* s3: warm bucket config cache on startup for multi-filer consistency
In multi-filer clusters, the bucket configuration cache (storing Object Lock,
versioning, and other settings) was not being pre-populated on S3 API server
startup. This caused issues where:
1. After server restart, Object Lock and versioning settings appeared lost
until the bucket was accessed (lazy loading)
2. In multi-filer clusters, race conditions during bucket creation could
result in inconsistent Object Lock configuration
This fix warms the bucketConfigCache during BucketRegistry initialization,
ensuring all bucket configurations (including Object Lock and versioning)
are immediately available after restart without waiting for first access.
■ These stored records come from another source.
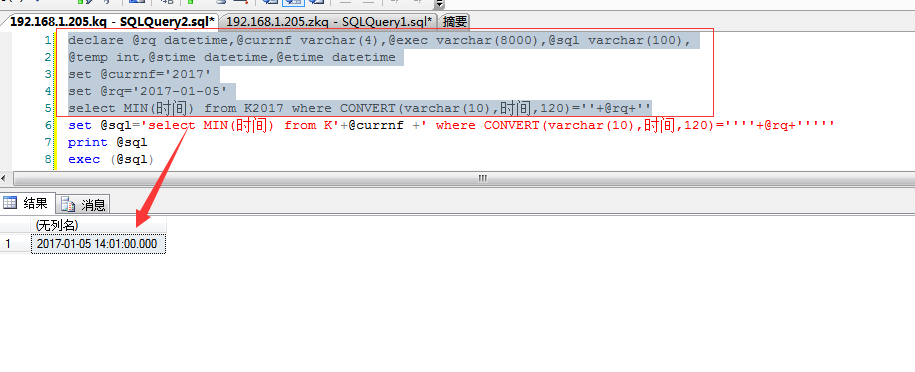Image resolution: width=915 pixels, height=372 pixels.
Task: Select result cell 2017-01-05 14:01:00.000
Action: (98, 244)
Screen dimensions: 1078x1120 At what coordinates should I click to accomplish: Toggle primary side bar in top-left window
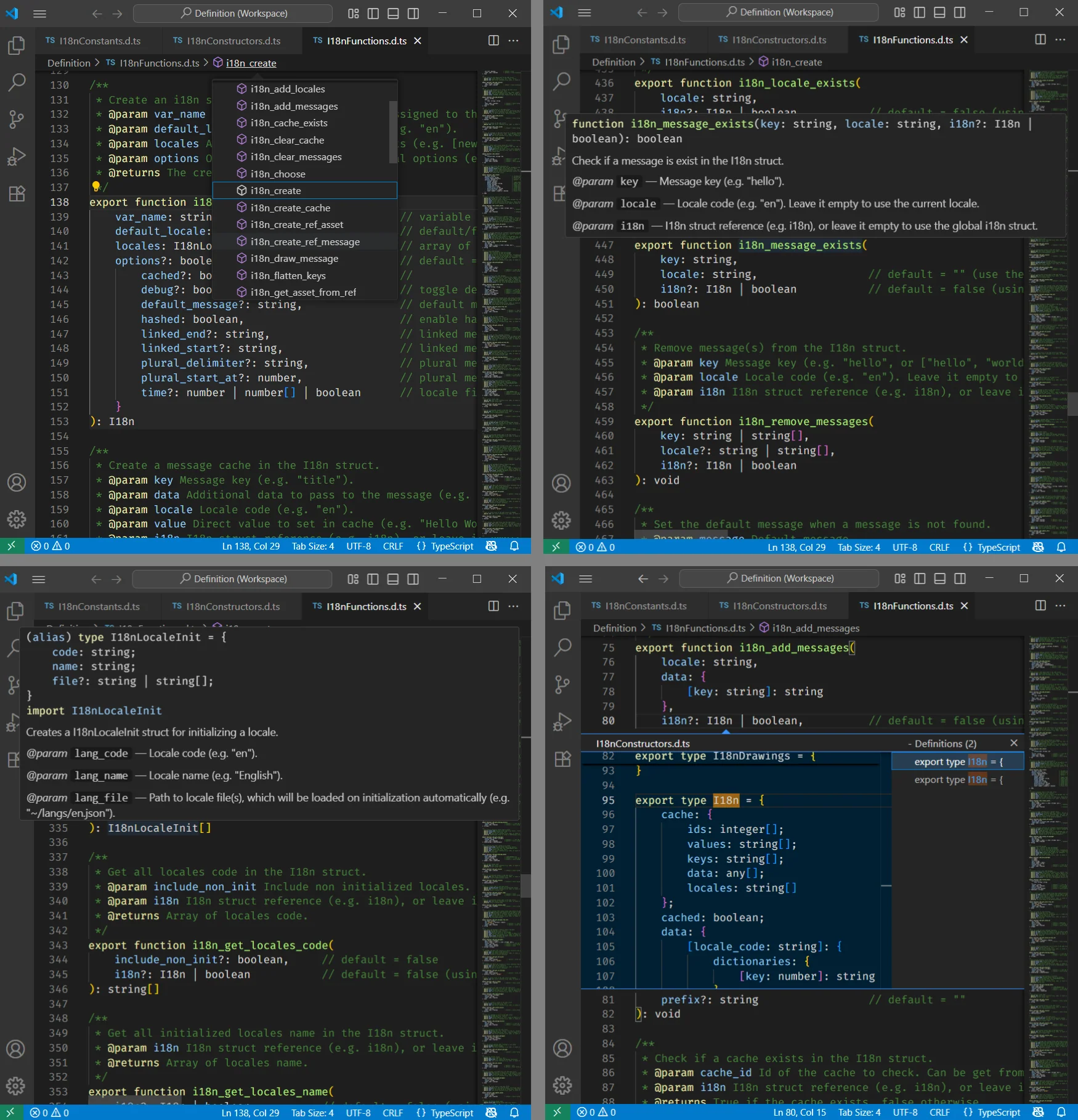coord(373,14)
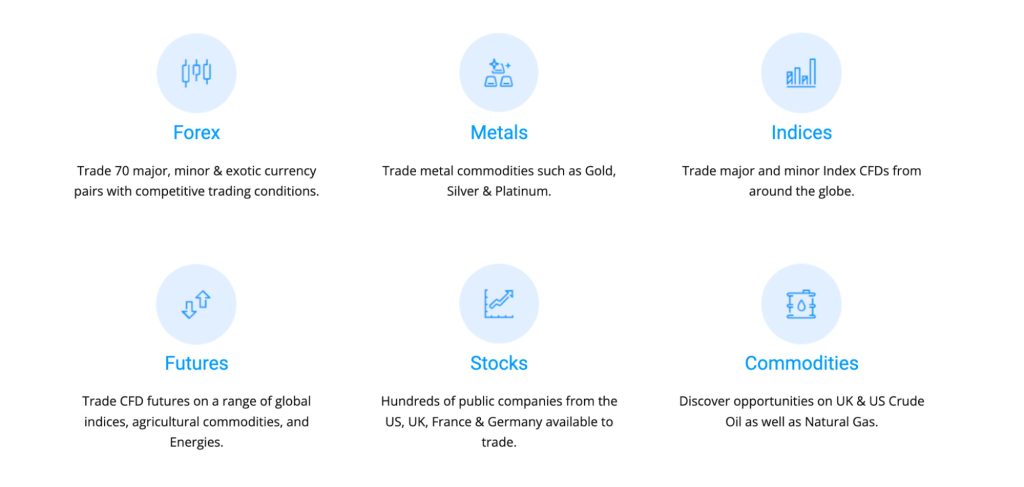Click the Forex currency pairs description
The image size is (1024, 487).
click(197, 181)
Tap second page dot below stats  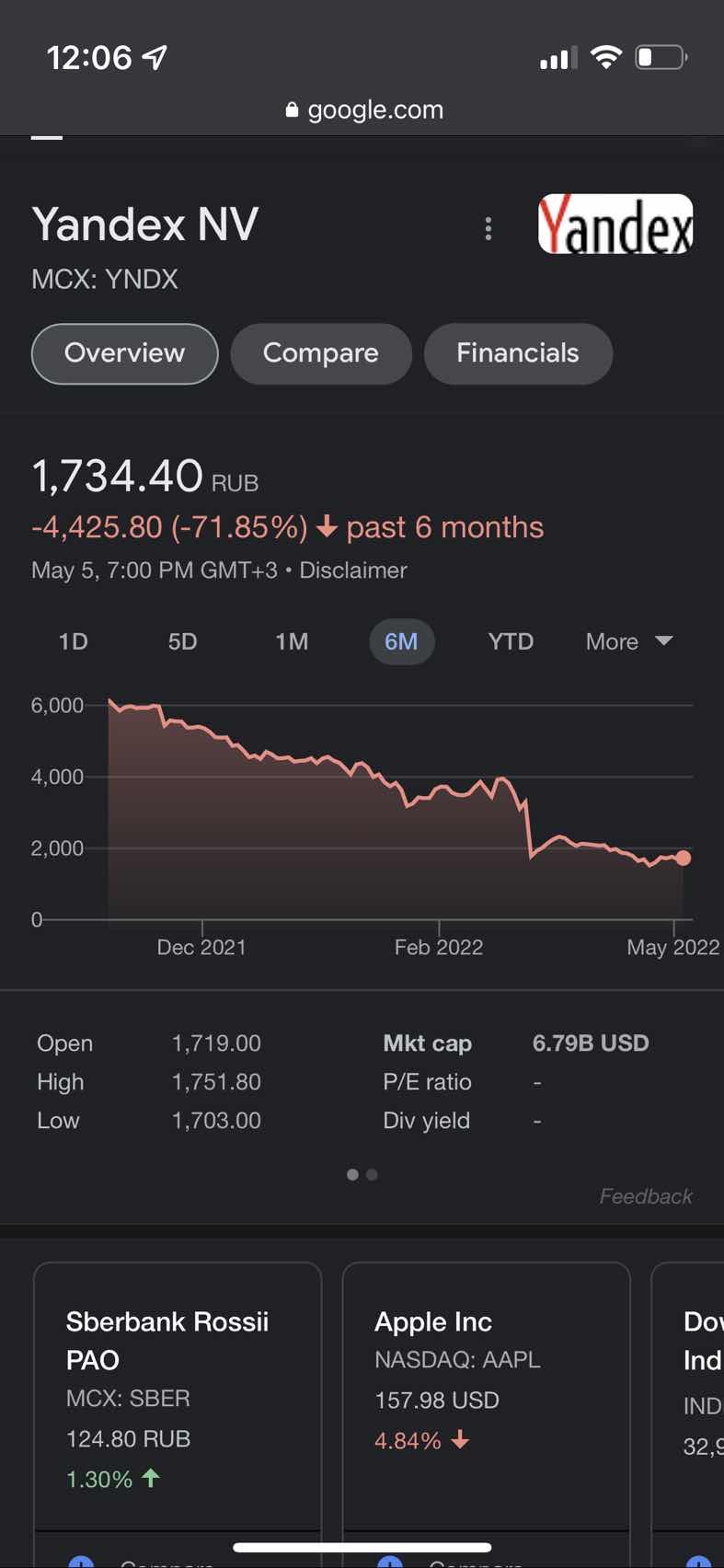point(372,1174)
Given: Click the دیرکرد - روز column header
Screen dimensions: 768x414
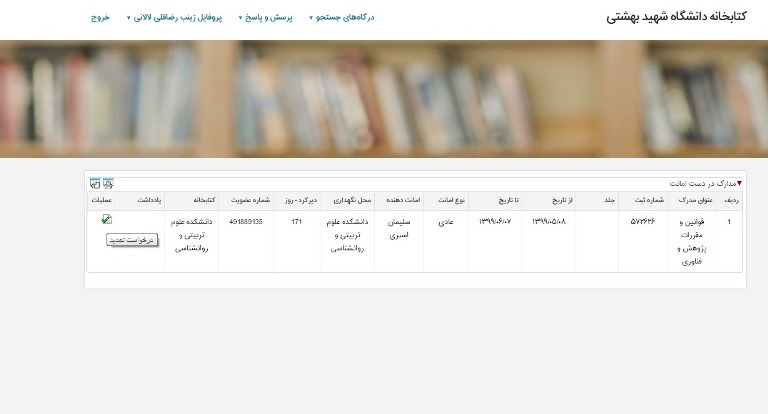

The fix piggybacks on the existing BucketRegistry.init() which already
iterates through all buckets, adding a call to update the config cache
with each bucket's extended attributes.
* s3: add visibility logging for bucket config cache warming
- Add bucket count tracking during initialization
- Log error if bucket listing fails
- Log INFO message with count of warmed buckets on successful init
This improves observability for the cache warming process and addresses
review feedback about error handling visibility.
* s3: fix bucket deletion not invalidating config cache
Bug fix: The metadata subscription handler had an early return when
NewEntry was nil, which skipped the onBucketMetadataChange call for
bucket deletions. This caused deleted buckets to remain in the config
cache.
The fix moves onBucketMetadataChange before the nil check so it's
called for all events (create, update, delete). The IAM and circuit
breaker updates still require NewEntry content, so they remain after
the check.
* s3: handle config file deletions for IAM and circuit breaker
Refactored the metadata subscription handlers to properly handle all
event types (create, update, delete) for IAM and circuit breaker configs:
- Renamed onIamConfigUpdate -> onIamConfigChange
- Renamed onCircuitBreakerConfigUpdate -> onCircuitBreakerConfigChange
- Both handlers now check for deletions (newEntry == nil && oldEntry != nil)
- On config file deletion, reset to empty config by loading empty bytes
- Simplified processEventFn to call all handlers unconditionally
- Each handler checks for nil entries internally
This ensures that deleting identity.json or circuit_breaker.json will
clear the in-memory config rather than leaving stale data.
* s3: restore NewParentPath handling for rename/move operations
The directory resolution logic was accidentally removed. This restores
the check for NewParentPath which is needed when files are renamed or
moved - in such cases, NewParentPath contains the destination directory
which should be used for directory matching in the handlers.